19 de setembro de 2008

Inventa

Conta-me uma história. Que conheças. Ou que alguém te tenha contado. Não interessa. Quero conhecer o mundo lá fora. Pela tua boca. Saber das grandes travessias. As deslumbrantes descobertas. Os povos que foram encontrados. E aqueles que desapareceram para sempre. Conta-me como foi feito o mundo. Como nasceram as cidades. Agora tão banais. Sê a mensageira que me traz as boas novas. Educa-me. Ensina-me a ser melhor. Mais inteligente. Mais justo. Ir mais além. Evoluir. Leva-me pela mão até ao conhecimento. Aquele que possuis. E que agora generosamente me irás transmitir. Para que contigo, eu seja melhor.

Inventa-me uma estória. Que mais ninguém tenha ouvido. Só para mim. Quero conhecer. A ti. Conhecer-te. Pela boca. Mãos. Cabelos. Olhos. Sexo. Fala-me das tuas viagens interiores. Ao fundo da tua alma. Os teus segredos mais profundos. Que te fazem corar. Que nos fazem corar. Prometo não os contar a ninguém. Deixa-me encontrar todos os sinais da tua pele. A forma como te arrepias quando te toco no pescoço. Inventa só para mim episódios da tua vida. Como se fosses única quando estás comigo. Tudo o que fazes lá fora não me interessa. Juro reinventar-me também. Inventar um novo eu. Nem melhor. Nem pior. Mas só para ti. Podes guardá-lo. Podes até inventar-me um novo nome. É isso. Mudamos de nome - como mudamos de vida. Como queres que te chame? Diz, não tenhas vergonha. Tudo é possível. Desde que ninguém saiba. De nós. Do nosso admirável mundo novo. De um mundo que inicia e acaba onde quisermos. Quando quisermos. Que se encerra em nós. Não necessita de cidades. Nem de estradas. Um mundo em que estamos em todo o lado. Em que redesenhamos o mapa todas as noites. As montanhas. Os vales. Os rios. Um mundo que se alimenta do nosso calor. Um mundo que vive a partir de nós.

Inventa-nos um poiso. Onde nos possamos encontrar. Onde os nossos sonhos se possam encontrar. Pelo pensamento. Ou pelo toque. Não precisa de ser um T1 com armário no corredor, com ar condicionado e televisão por satélite.
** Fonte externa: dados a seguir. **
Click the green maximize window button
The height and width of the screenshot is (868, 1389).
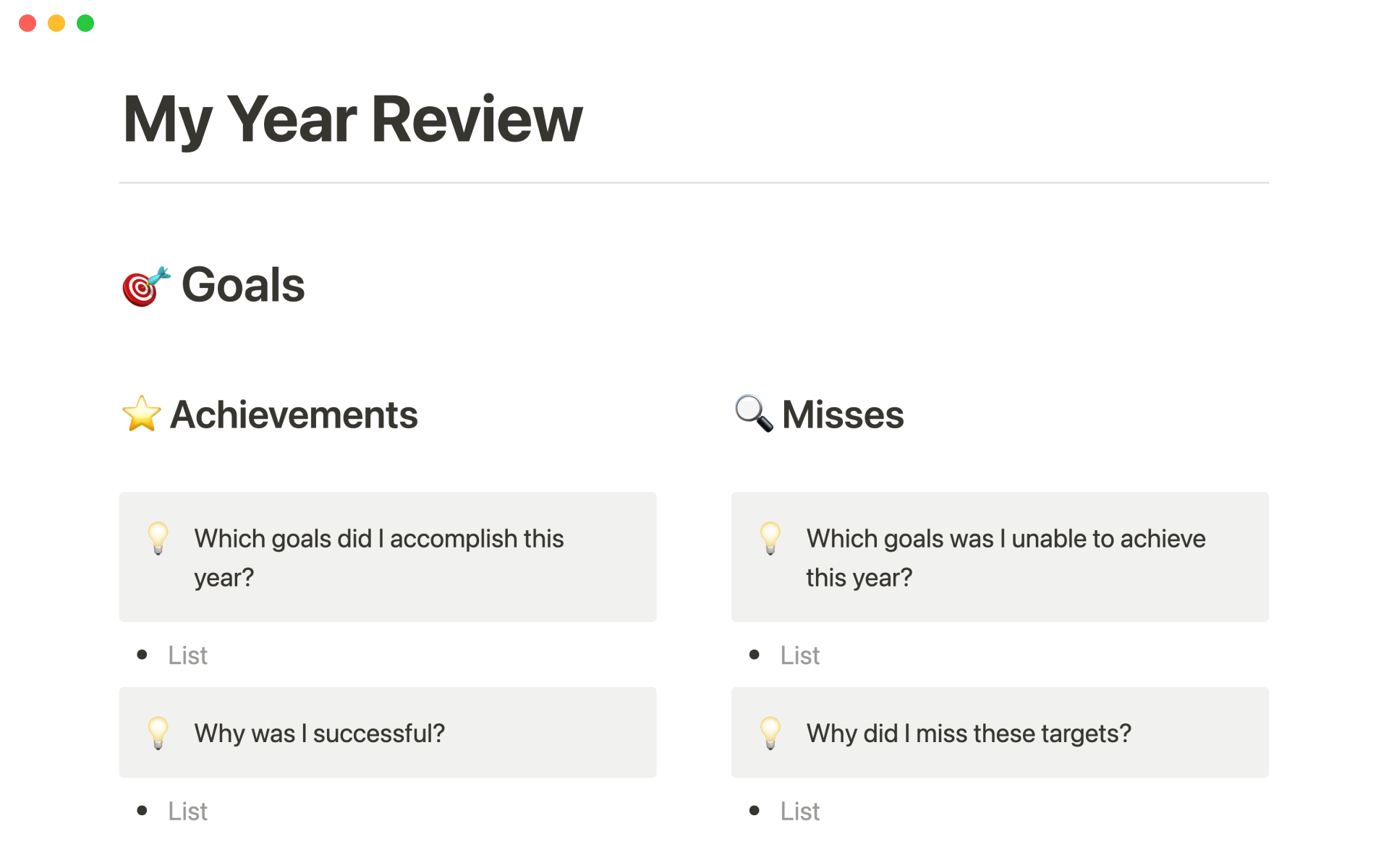(x=85, y=23)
Nem precisa sequer de ser uma casa. Basta o espaço suficiente para nós. Para descansarmos as asas. Do cansaço da viagem. Para criarmos estórias. As nossas estórias de anjos solitários. De beijos roubados. De abraços apertados. Sem palavras. Apenas um corpo contra outro corpo. Peito contra peito. Ventre contra ventre. Um corpo único em comunhão. Escondido nas sombras da noite. Onde ninguém nos possa encontrar. Um recanto numa rua deserta. Um vão de escada por onde ninguém passa. Uma cobertura de onde se possa ver as estrelas. Uma praia deserta. Ou uma montanha envolvida no nevoeiro. Inventa um intervalo para as nossas vidas. Onde possamos perder o nome e a profissão. A idade e o passado. As relações rotineiras. Os amores do dia-a-dia. Um intervalo onde sejamos apenas nós dois. De asas abertas. Um com o outro. Um para o outro. Desligar a televisão por um momento. Guardar a novela que nos guia. Por um dia. E ficar à espera de sermos surpreendidos. E assim ganhar aquele sorriso nos lábios e na alma e no corpo. O sorriso que tem teimado em fugir. E que nessa estória - nesse poiso - nesse intervalo... é nosso.

R.

3 comentários:

M disse...

...não quero viver uma vida inventada, mas sim inventar uma (nova) vida...


bj meu

angel_of _dust disse...

... e poder vivê-la com toda a ansiedade que nos têm negado a esta vida "antiga"

c. disse...

...mas de que nos vale uma vida inventada, onde tudo é apenas ilusão, se não pudermos sentir a emoção de partilharmos quem somos de verdade?